Less than a year later, the Cyprus court passed a verdict on the feasibility and legality of extending the moratorium on the eviction of tenants, which was adopted by the Parliament of the Republic of Cyprus.
On Tuesday, October 5, the court ruled that the parliament did not have the right and power to amend the relevant legislation, since they contradict the freedom to conclude contracts, enshrined in Article 26 of the Constitution of Cyprus, the principle of separation of powers, as well as the principle of separation of powers guaranteed article 30.1 of the Constitution.
The automatic suspension of the procedure for making decisions and orders for eviction at any stage, without hearing the other party and without a court decision as to whether such suspension is justified, constitutes an interference with the powers of the courts and a violation of the separation of powers, the Supreme Court of Cyprus said.
As you may know, on January 24, 2020, the Parliament of the Republic of Cyprus approved a bill allowing the eviction of unscrupulous tenants within two weeks.
However, due to the coronavirus pandemic, it had to be frozen in March.

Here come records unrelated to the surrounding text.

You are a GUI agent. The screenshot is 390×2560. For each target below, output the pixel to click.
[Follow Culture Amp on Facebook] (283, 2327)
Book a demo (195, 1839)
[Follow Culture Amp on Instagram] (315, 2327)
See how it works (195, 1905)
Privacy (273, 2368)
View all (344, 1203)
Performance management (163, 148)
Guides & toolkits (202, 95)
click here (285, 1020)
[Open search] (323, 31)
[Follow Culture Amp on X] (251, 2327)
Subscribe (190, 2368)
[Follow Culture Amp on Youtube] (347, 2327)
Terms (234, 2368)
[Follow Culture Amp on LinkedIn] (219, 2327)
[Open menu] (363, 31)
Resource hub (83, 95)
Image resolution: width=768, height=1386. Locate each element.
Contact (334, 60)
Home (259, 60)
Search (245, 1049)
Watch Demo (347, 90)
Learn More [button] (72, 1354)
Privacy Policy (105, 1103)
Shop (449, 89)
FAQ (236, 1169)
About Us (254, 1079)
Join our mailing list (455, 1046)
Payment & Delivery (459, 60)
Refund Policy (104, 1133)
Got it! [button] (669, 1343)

The owners were forbidden to evict tenants who do not pay the owners of houses and apartments for rent until May 31. Then the ban was extended until September 30. At the end of September, MPs from AKEL and Greens prepared a new bill prohibiting the eviction of tenants of rented housing in case of delay in payment until the end of the year.

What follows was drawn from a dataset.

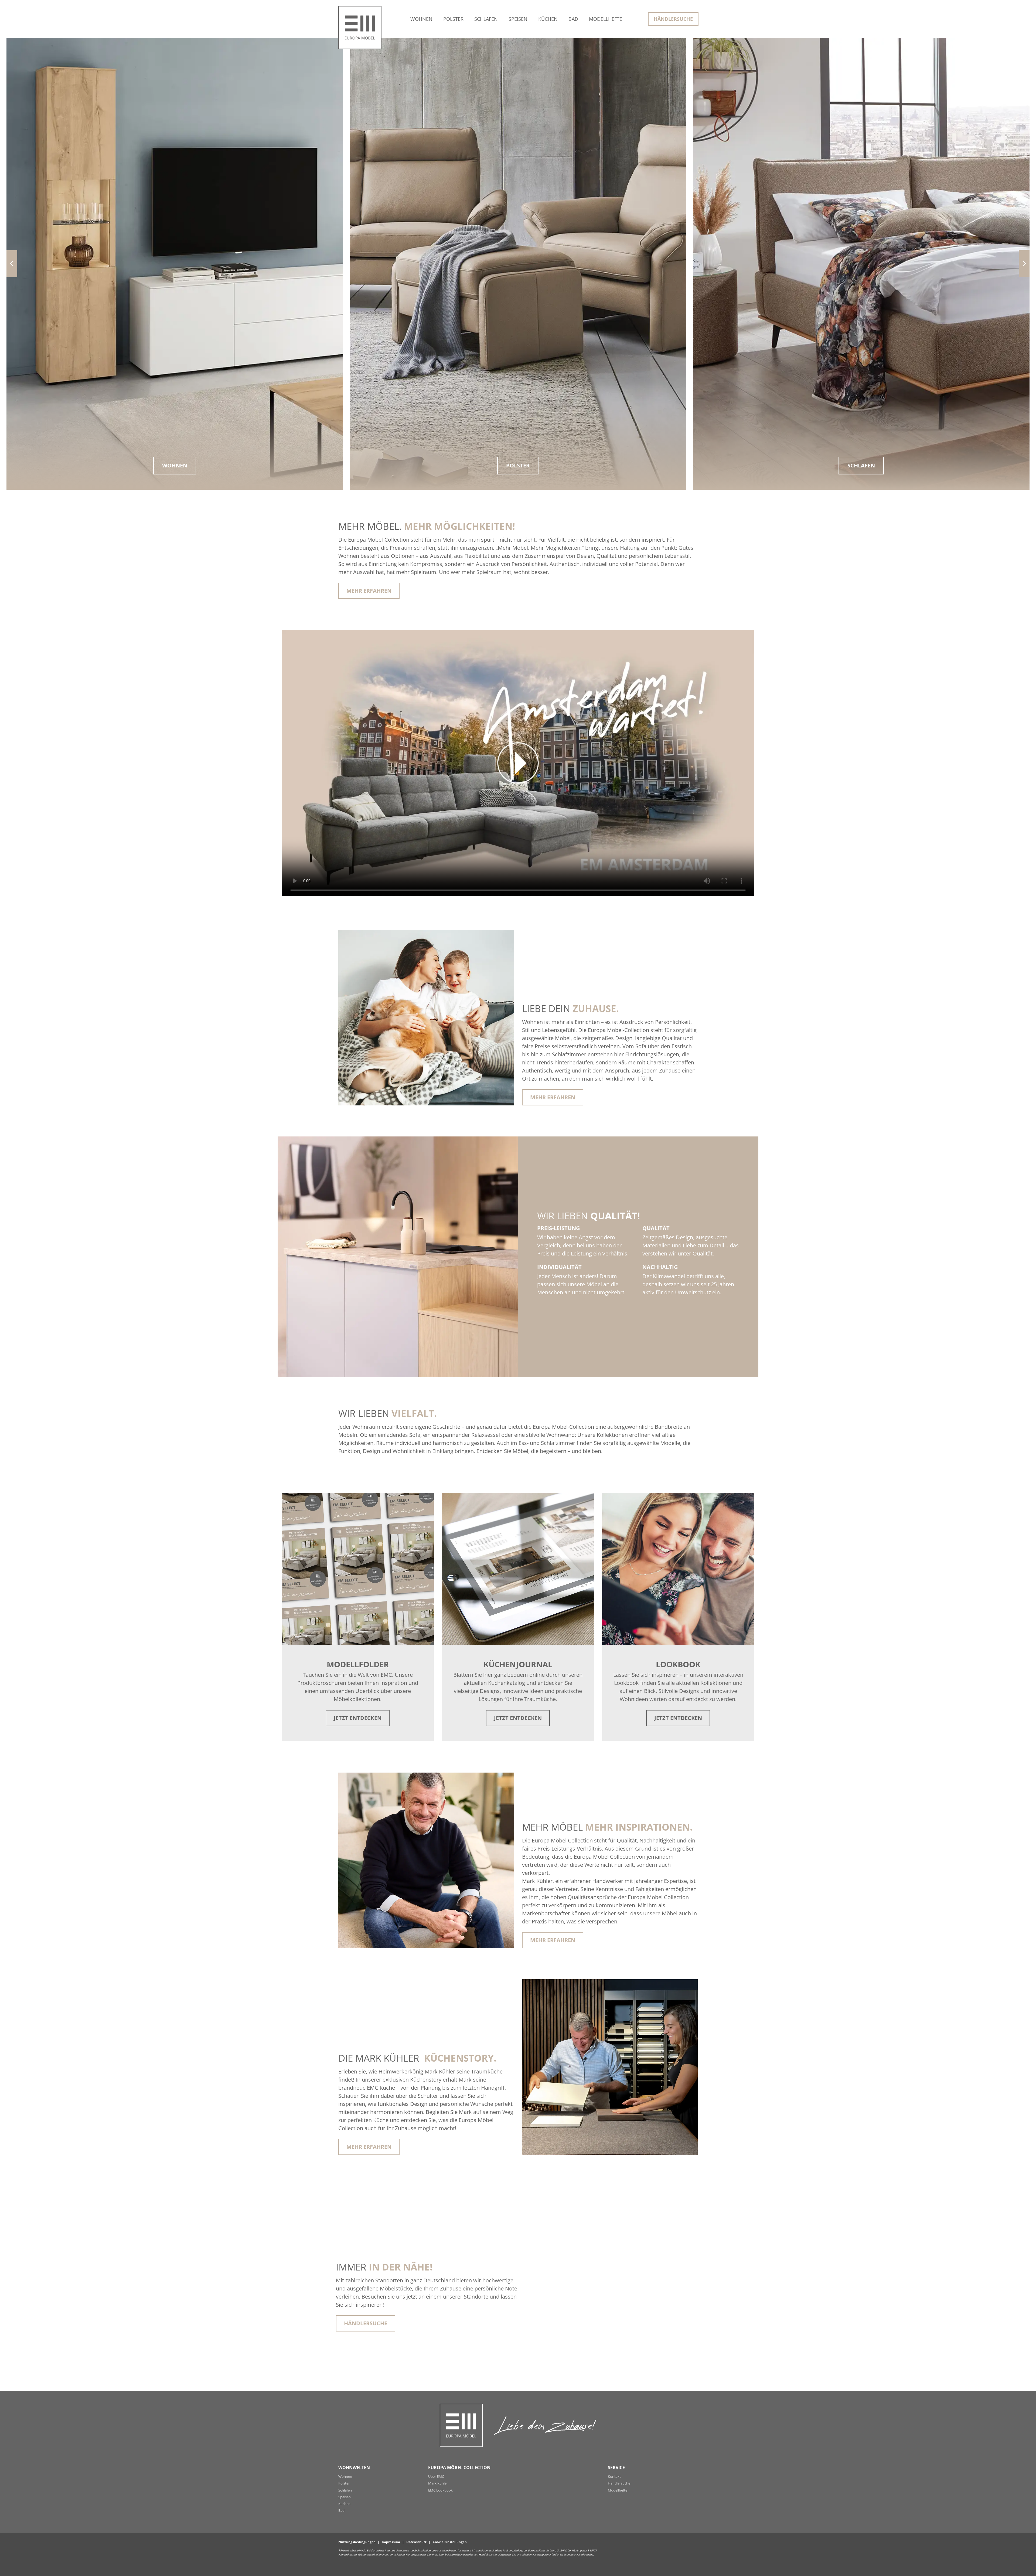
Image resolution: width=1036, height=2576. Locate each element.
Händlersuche (584, 2554)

In early October, the deputies unanimously supported this initiative. However, the President of Cyprus did not support the idea. Anastasiades refused to sign the bill passed by parliament.
In his letter to parliament, the president said that the previous ban on the eviction of tenants until May 31 and its extension until September 30 were justified actions. However, with the abolition of quarantine measures, the need for its next extension disappeared.
Anastasiades stressed that the extension of the suspension of the eviction procedure provided for by this Law contradicts the freedom to conclude contracts enshrined in Article 26 of the Cyprus Constitution, the principle of separation of powers, as well as the principle of separation of powers guaranteed by Article 30.1 of the Constitution. As it turned out, the island's court supported him, stating that the amendments by the members of parliament violate the principle of separation of powers, as it interferes with the powers of the courts.
And all would be fine, only the court's decision was delayed by almost a year, since the amendments ended on December 31, 2020. Nevertheless, many are confident that the court's decision will serve as a precedent against similar actions by parliament in the future.